Despite all the arguments over terminology, Sifry posited, “Something is shifting. Something else is happening.” He saw the younger generation as a key catalyst. He also pointed to “American Jewish institutions in flux” and the cracks from the “schism underway.” Sifry said, “Benjamin Netanyahu has completely redefined Israel.” Comparing Netanyahu’s hold on Israel to Viktor Orbán’s in Hungary, Sifry pronounced the importance of progressive Israelis not letting Netanyahu capture the narrative of “who is the true [Israeli] patriot.” Underscoring that the fissures within Israel are not new, he pointed out, “People have been warning about it for fifty years.”
The conversation shifted to national politics and how American Jews work within that system. AIPAC and J Street came up, as well as Sifry’s take on the Democratic Party. He said dryly, “They’re consistently behind the curve.” With American public opinion on Israel changing rapidly, “More questioning,” as Sifry put it, “is rising to the surface. This can allow for more people to build an effective voice for Israeli-Palestinian co-existence.” Sifry accentuated, “That is where the work is.”
Sifry also remarked on the speed with which individual activists could work, compared with institutions and organizations. In the age of social media and a proliferation of platforms, he framed the differences between established bodies (Congress, synagogue leaders, etc.) and individual influencers as “strategic vs. expressive.”

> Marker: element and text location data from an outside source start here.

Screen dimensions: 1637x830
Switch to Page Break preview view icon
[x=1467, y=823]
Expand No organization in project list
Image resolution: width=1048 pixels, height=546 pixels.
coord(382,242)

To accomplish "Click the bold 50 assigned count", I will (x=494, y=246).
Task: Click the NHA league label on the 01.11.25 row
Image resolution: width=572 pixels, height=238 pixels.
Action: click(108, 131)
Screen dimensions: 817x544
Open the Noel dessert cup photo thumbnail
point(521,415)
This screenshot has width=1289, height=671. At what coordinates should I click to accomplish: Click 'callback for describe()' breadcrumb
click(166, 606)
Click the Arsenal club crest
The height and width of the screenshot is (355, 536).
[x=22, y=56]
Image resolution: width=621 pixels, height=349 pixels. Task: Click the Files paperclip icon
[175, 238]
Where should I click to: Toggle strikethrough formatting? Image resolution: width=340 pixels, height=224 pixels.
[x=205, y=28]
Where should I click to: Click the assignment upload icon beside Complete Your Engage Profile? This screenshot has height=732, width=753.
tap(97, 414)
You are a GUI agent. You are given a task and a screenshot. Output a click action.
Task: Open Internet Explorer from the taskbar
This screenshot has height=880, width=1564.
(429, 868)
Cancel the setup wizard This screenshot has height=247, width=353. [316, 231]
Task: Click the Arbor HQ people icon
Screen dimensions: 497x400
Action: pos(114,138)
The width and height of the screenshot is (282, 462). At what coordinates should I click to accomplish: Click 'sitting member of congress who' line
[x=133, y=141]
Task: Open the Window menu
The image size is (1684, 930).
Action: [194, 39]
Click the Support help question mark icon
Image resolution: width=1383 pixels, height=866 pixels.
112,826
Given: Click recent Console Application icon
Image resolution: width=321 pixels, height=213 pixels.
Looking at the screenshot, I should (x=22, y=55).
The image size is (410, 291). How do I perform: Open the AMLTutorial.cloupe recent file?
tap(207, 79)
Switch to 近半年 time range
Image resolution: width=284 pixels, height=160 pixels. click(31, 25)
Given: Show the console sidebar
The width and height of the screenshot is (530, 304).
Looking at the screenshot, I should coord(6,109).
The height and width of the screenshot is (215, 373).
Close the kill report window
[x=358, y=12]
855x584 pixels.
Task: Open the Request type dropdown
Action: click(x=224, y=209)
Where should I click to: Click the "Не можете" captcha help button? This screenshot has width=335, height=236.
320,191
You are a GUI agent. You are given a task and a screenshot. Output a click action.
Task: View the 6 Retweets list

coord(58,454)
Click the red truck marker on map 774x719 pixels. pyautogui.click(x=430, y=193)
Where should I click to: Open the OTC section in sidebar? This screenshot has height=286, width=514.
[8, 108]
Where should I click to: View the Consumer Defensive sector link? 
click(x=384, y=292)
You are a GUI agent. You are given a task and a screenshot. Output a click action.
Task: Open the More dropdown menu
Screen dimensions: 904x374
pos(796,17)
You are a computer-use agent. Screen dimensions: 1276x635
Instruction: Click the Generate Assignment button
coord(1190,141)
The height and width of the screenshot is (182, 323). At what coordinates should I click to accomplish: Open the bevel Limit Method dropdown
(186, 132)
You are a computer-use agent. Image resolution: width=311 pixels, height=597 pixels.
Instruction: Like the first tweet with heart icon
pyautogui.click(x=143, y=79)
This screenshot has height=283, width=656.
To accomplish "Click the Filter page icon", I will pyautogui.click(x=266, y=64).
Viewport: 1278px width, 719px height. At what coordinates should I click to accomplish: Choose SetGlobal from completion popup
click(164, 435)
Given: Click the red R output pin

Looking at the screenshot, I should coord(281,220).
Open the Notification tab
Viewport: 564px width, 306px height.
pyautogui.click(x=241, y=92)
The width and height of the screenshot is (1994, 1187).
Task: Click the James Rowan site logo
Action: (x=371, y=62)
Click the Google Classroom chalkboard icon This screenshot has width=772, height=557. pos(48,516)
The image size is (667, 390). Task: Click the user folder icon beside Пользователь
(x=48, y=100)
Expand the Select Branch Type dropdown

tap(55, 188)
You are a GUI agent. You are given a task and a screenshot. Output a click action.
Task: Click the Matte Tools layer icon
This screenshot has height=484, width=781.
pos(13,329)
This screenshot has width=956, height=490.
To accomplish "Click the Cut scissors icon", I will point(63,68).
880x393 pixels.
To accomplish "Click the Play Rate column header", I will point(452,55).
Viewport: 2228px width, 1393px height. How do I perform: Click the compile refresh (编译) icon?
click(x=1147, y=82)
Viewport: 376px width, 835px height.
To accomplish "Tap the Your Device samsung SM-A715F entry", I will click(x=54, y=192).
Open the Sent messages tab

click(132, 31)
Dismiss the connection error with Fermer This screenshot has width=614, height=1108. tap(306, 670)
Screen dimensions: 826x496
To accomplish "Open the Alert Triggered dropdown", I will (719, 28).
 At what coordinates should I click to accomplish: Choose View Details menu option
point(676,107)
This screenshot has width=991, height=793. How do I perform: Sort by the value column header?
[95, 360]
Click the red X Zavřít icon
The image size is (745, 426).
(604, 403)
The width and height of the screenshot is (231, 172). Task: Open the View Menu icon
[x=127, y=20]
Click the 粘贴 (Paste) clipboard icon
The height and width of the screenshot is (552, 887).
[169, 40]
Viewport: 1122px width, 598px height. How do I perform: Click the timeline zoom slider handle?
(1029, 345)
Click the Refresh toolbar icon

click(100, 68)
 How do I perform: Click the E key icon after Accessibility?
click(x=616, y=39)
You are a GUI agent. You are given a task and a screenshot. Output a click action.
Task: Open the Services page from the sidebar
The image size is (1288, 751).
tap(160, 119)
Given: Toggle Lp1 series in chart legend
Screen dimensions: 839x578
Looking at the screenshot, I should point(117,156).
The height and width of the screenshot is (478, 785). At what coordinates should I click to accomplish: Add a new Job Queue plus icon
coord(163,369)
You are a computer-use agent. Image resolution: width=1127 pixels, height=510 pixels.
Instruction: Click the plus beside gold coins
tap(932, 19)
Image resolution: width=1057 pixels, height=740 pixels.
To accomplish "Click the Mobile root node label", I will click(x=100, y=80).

“There are two different understandings about what is in our [American Jews] self-interest,” Sifry noted. “The American Jewish community is running away due to trauma.” He pointed to a “core identity” of intergenerational pain in conflict with the Jewish biblical ethos of “standing with the stranger.” (Leviticus 19:34)
Our conversation transitioned to the American and Israeli foray into Iran, and how that would influence American public opinion on Israel. In addition to defining it as a “historic, strategic mistake which history will see as unbelievable hubris,” Sifry discussed Congressional action to stop the funding of weapons to Israel (which numerous Israeli activists have called for). “America doesn’t have to sell weapons to Israel,” Sifry remarked. “It’s being used for military dominance, not self-defense. It should be used as leverage.”
Returning to movement building, Sifry reiterated, “The job we have as the opposition is to provide an alternative path. Periodically, people do get together, like the Nuclear Freeze movement.”
Ending the discourse on an upbeat note, Sifry said, “We still have a lot of leverage here,” adding the caveat, “We have our work cut out for us.” Acknowledging the “very turbulent times we are living through,” Sifry spoke about the approach of “trying a multiplicity of strategies to figure out a path.”
In a concluding analysis of the message of When Doves Try, Sifry stressed that a “study of the Peace Now movement still has historical relevance as a template for moving ideas and movements forward.”
Note: Americans for Peace Now joined Ameinu in December 2024 to become the New Jewish Narrative.